• What to do:
#1 Reproduce the portion of the FASSE data policy starting at "4. IRB coverage" and ending at "security trainings required.".
#2 In the FASSE data policy, what file is suggested for a repository to prevent unintentional upload of data files?

Text under study Block Start

1. FASSE accounts are individual accounts that are not sharable.

You are not allowed to share your account password with anyone. Allowing other individuals to log into your account or use your account is a violation of our DUA and will result in immediate termination of your account.

2. Our DUA and IRB approvals are project specific.

Before starting a new project with any health data, you must check in with our team to ensure that this is an approved project. Please do so by submitting a project initiation form. Even if the data already exists and you already have access to it please submit a new request for every new project. Failure to do so will result in immediate termination of your account.

3. CMS health data cannot be accessed outside the United States.

If you are traveling internationally, please plan for a pause in your work. For more information click here.

4. IRB coverage & data security trainings are required.

Everyone with data access need to be on IRB and have completed all the data security trainings required.

Data Sharing#

1. Health data CANNOT be moved from the FASSE.

Per the DUA and IRB, data has to be on the FASSE level 3 data cluster ONLY and cannot be downloaded from the level 3 FASSE. Datasets CANNOT be downloaded or moved from FASSE even if they do not have identifying information. Violations come with serious consequences that jeopardize everyone’s work. We are very much encouraging sharing reproducible code on GitHub, but please use it only for CODE and publicly available data. We suggest adding a .gitignore file to your repository and using it to prevent unintentional upload of data files. We also suggest using the git status command before committing to confirm what you are committing.

2. CMS Cell size suppression Policy is enforced by the DUA.

Text under study Block End
Listed entries Block Start

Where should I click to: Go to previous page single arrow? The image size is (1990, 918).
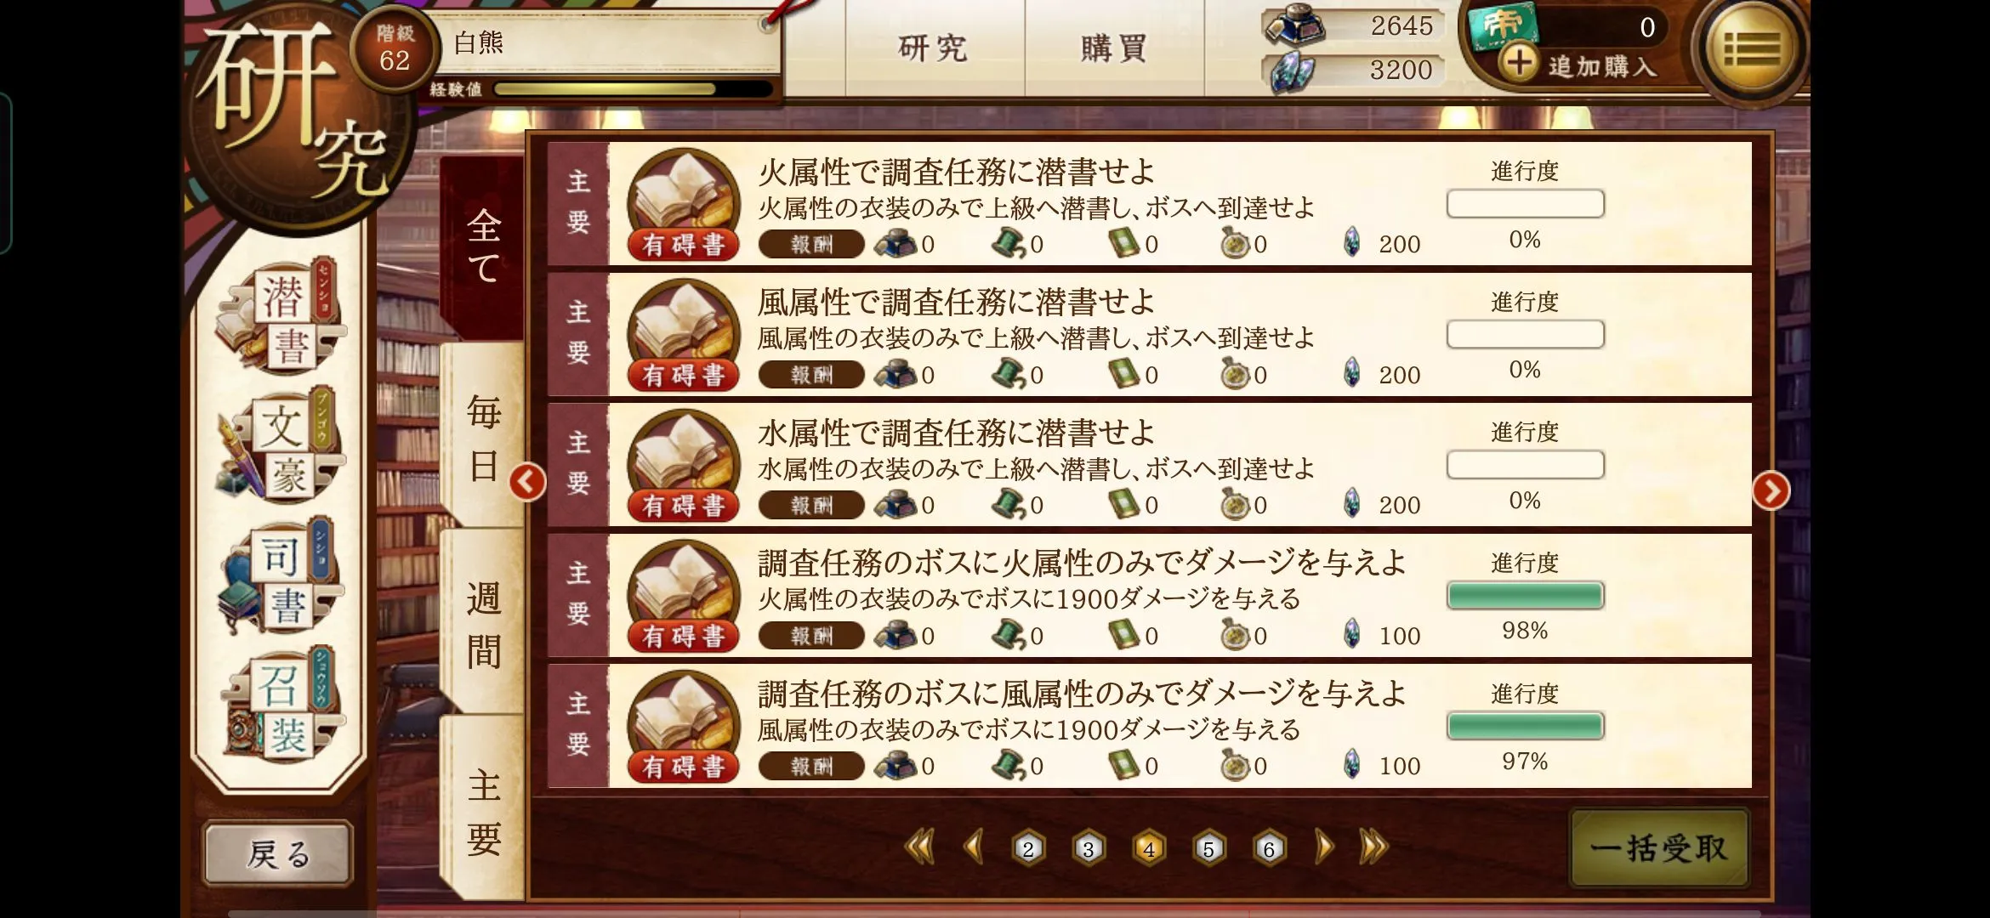[x=975, y=847]

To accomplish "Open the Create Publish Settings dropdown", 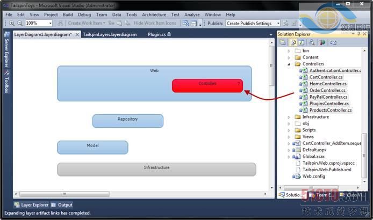I will pyautogui.click(x=278, y=24).
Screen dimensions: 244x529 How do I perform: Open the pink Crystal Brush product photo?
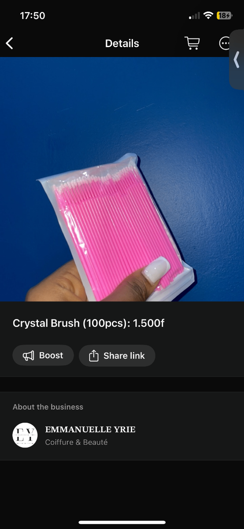122,179
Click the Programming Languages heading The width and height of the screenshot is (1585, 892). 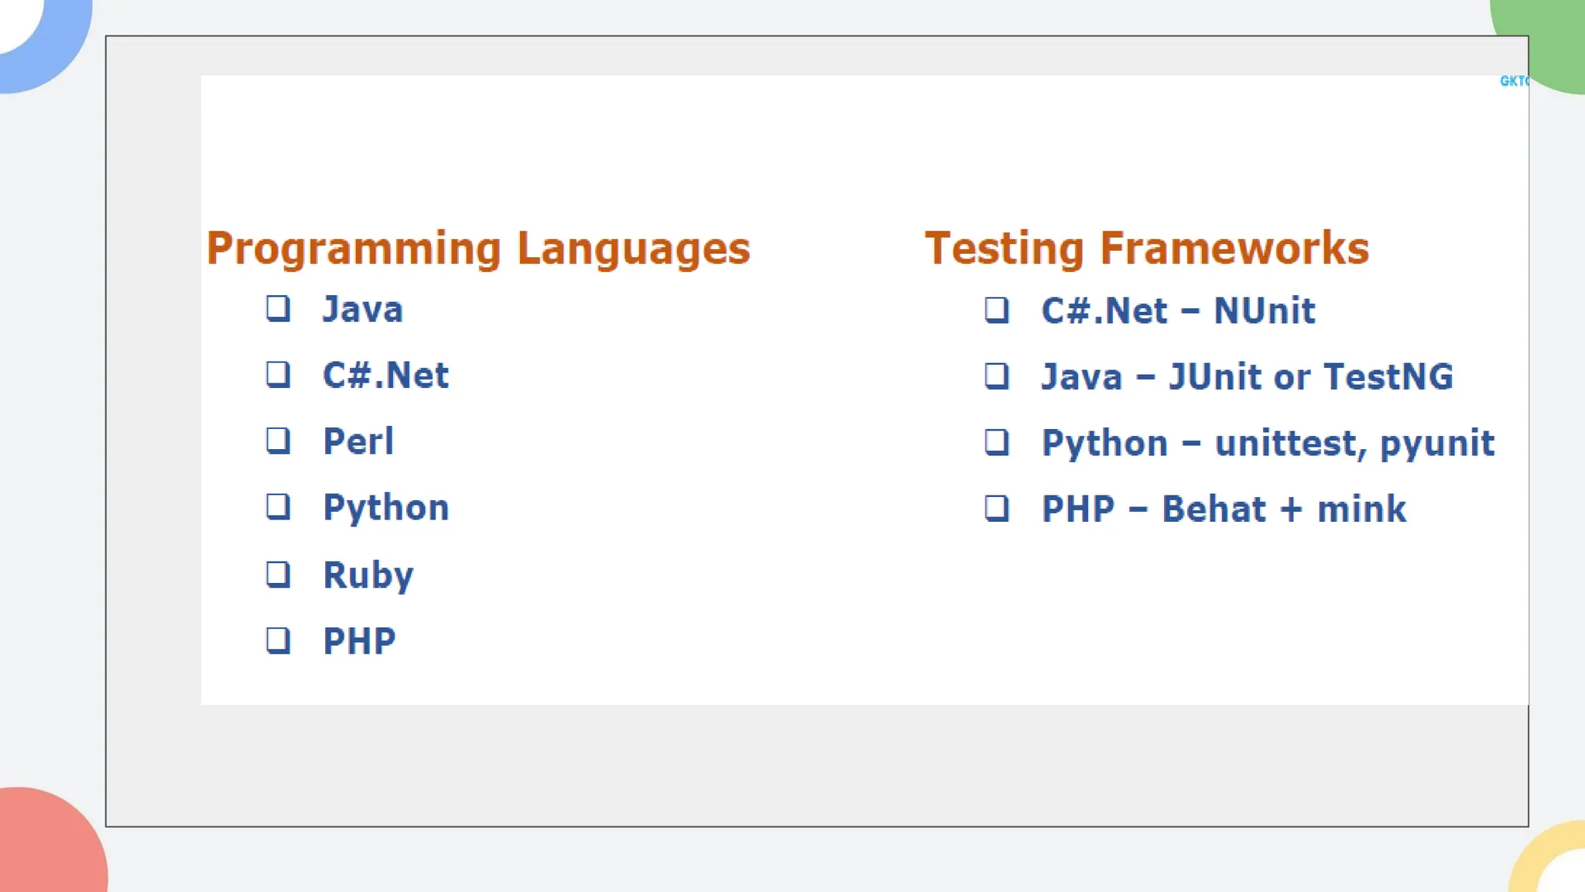coord(478,249)
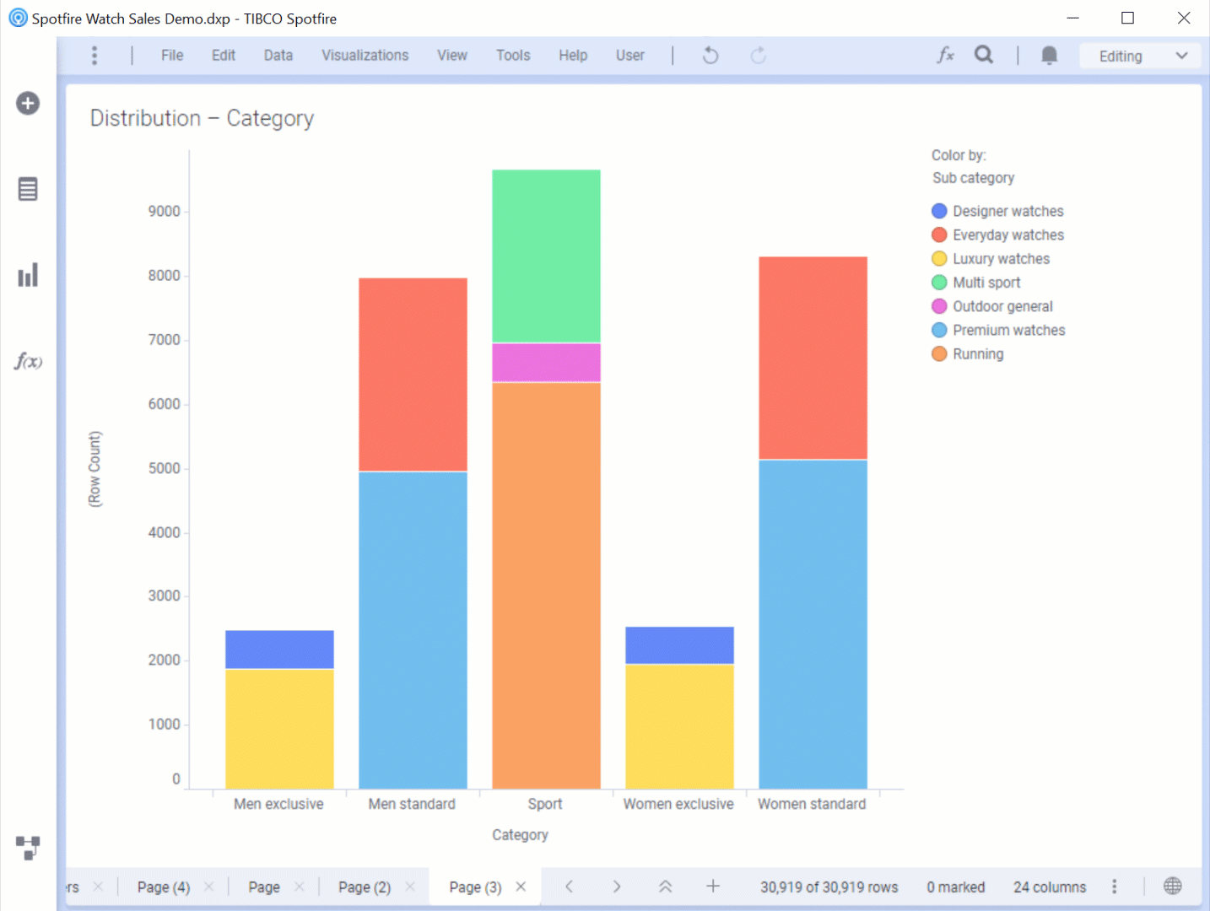The image size is (1210, 911).
Task: Open the Sub category color-by selector
Action: point(973,178)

Listed entries Block End

• Solution list:
#1
4. IRB coverage & data security trainings are required.

Everyone with data access need to be on IRB and have completed all the data security trainings required.

#2 A .gitignore file.